Collecting evidence of rape isn’t simple

Even under the best of circumstances, “proving” sexual assault is a tricky business. 

As a certified rape crisis counselor who’s been present in the hospital for numerous post-sexual assault exams, I’m intimately familiar with the challenges of obtaining forensic evidence, and know exactly how complicated the task taken on by the Times must have been.

Experts recommend that rape kit exams be performed as soon as possible, and definitely within 96 hours of the assault. Survivors are advised to refrain from showering, eating, drinking, changing clothes or even going to the bathroom, as all of these activities run the risk of erasing crucial evidence from the body.

Unsurprisingly, these aren’t particularly realistic asks to make of the victims of Oct. 7, most of whom are dead.

While television shows like Law & Order: SVU make rape kits look like effortless collection of irrefutable proof, the truth is quite a bit more complicated. Rape kits are little more than a collection of swabs, vials and documentation of the various injuries accumulated during an assault. A rape kit can provide DNA samples that link a perpetrator to a survivor, and evidence of injuries that appear consistent with a sexual assault. But it’s not uncommon for survivors to emerge from a rape kit examination with no usable evidence collected at all. And if evidence is obtained, whether or not that proves a rape occurred is often in the eye of the beholder.

In the case of Oct. 7, a number of the injuries documented — including mutilated genitals and broken pelvises — are inarguably the result of severe abuse. But not every sexual assault leaves behind such gruesome evidence.

Many of the challenges that have frustrated anyone hoping to get a clearer picture — bodies that were buried before forensic evidence could be collected, examiners who worried that documenting evidence of sexual assault might break protocol, further violate or disrespect the dead, and survivors who are still too traumatized to openly speak about what they endured — are inherent challenges of many sexual assault forensic examinations.

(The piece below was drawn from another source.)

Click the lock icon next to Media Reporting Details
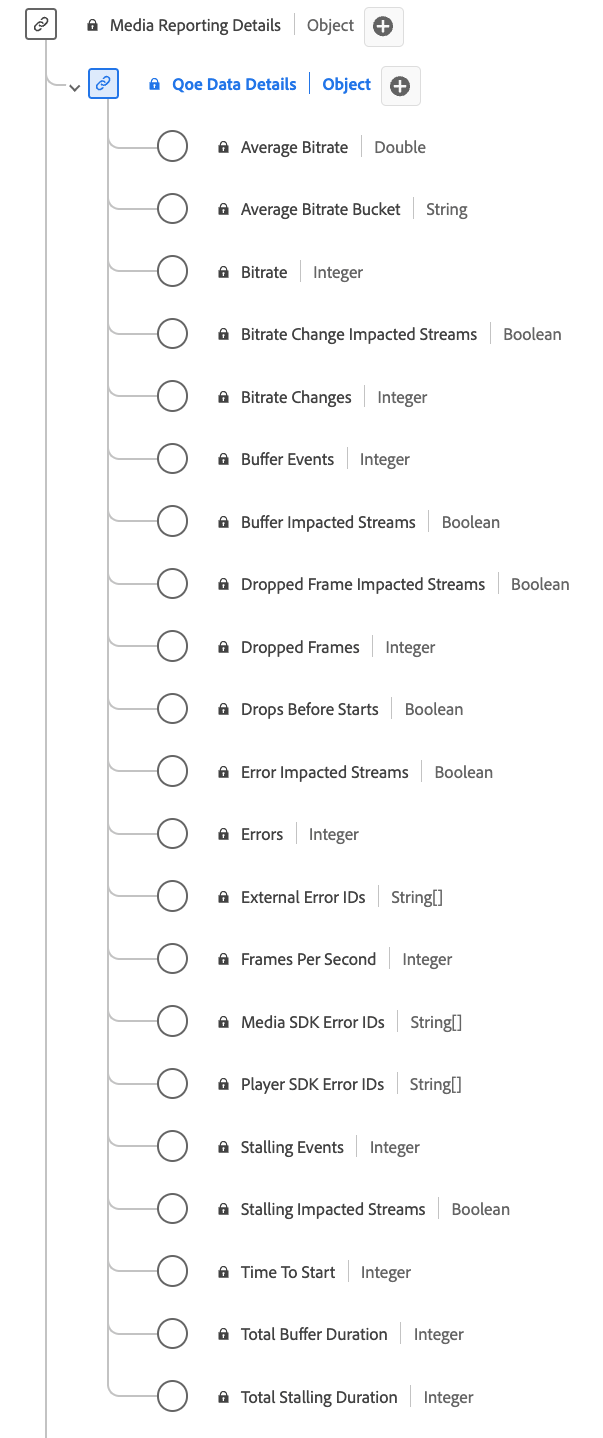The image size is (603, 1438). click(x=92, y=24)
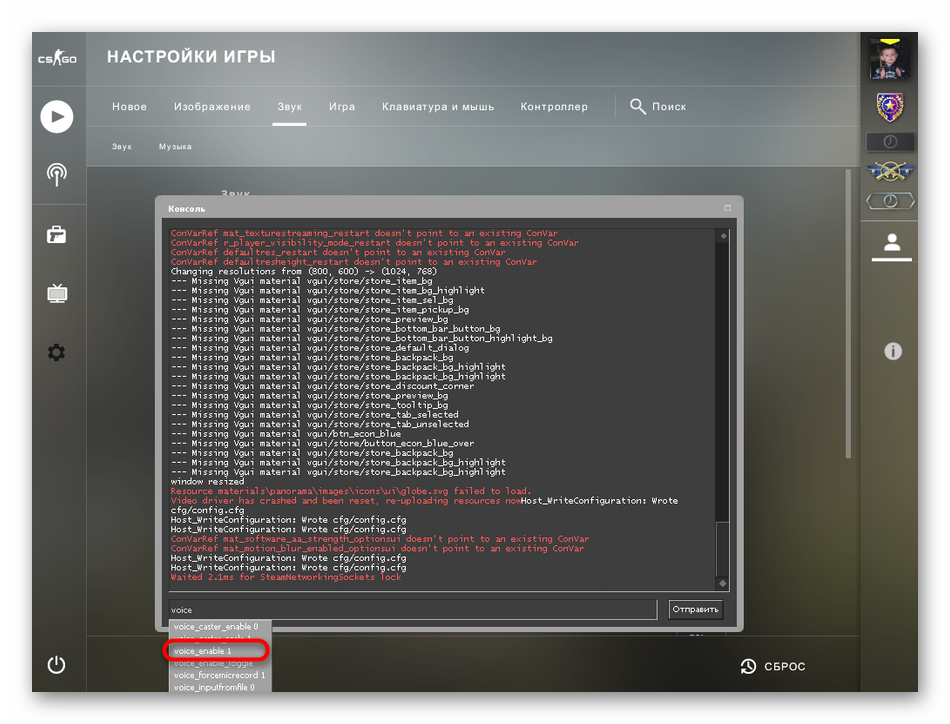Viewport: 950px width, 724px height.
Task: Click the settings gear icon
Action: point(57,352)
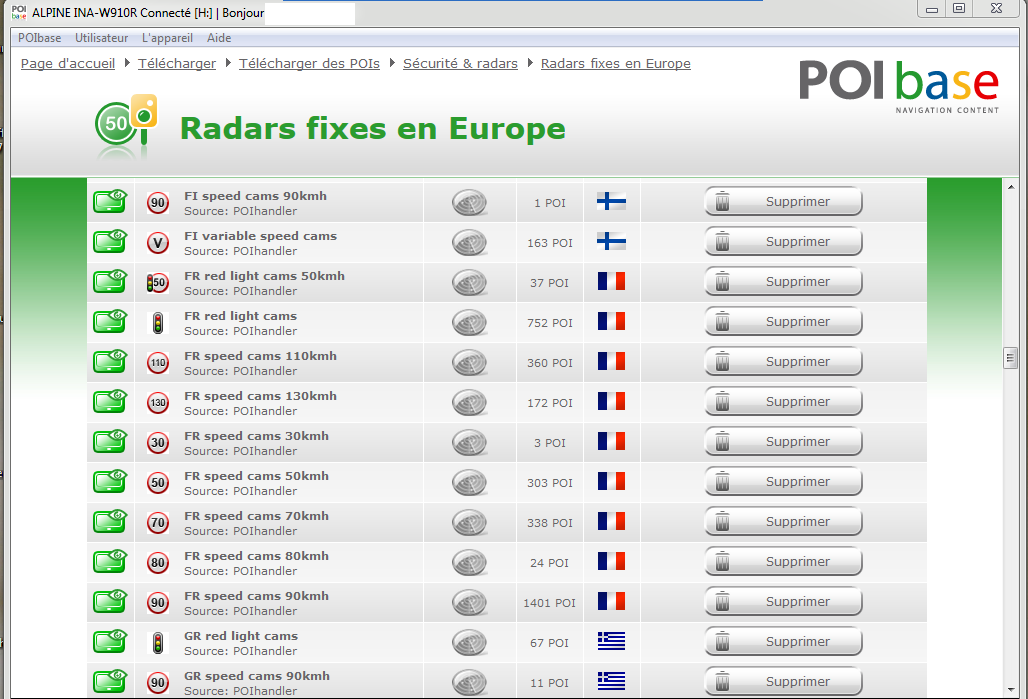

But a sexual assault that was not forensically documented is no less painful or traumatic. And the final moments in the lives of the Oct. 7 victims who were buried before anyone could collect semen samples or inspect their genitals for injury were no less horrific simply because no one managed to create a public record of their experiences of abuse.

It is understandable that many of us feel attached to the idea of forensic documentation of sexual assault. There’s a comfort in having concrete evidence of sexual abuse. Rape kits promise to help us make sense of senseless violence.

And yet there’s a danger in putting too much stock in our collective ability to document and “prove” sexual violence. The tighter we cling to semen samples and horrific photos and vicious injuries, the more we isolate and alienate the victims and survivors who lack concrete documentation of their pain.

And in the case of Oct. 7 specifically, an obsessive focus on the particulars of how victims were violated seems to miss the larger point. Imagine for a moment that the overwhelming evidence attesting to sexual violence did not exist. Is a violent massacre somehow less horrific if no sexual violence occurred? Would Hamas’ actions be more forgivable if corpses had been desecrated in a non-sexual fashion?

Personally, I don’t think so — and I worry that the collective obsession with demanding documentation for sexual crimes in particular can blind us to the full scale of the horror that occurred — and the care that traumatized people across Israel and in Gaza desperately need right now, regardless of their ability to provide “proof” of their suffering.

Sexual assault is a brutal and traumatic violation, whether it occurs in the familiar confines of your own bed or amid the chaotic horror of a terrorist attack. It does not conform to logic or rules, and it can leave no physical trace just as easily as it can permanently scar a person’s body.

Supporting victims and survivors requires us to accept the uncomfortable reality that for every sexual assault we successfully document, there are countless others that will never be formally recorded.

That does not make them any less real. That does not make them any less tragic.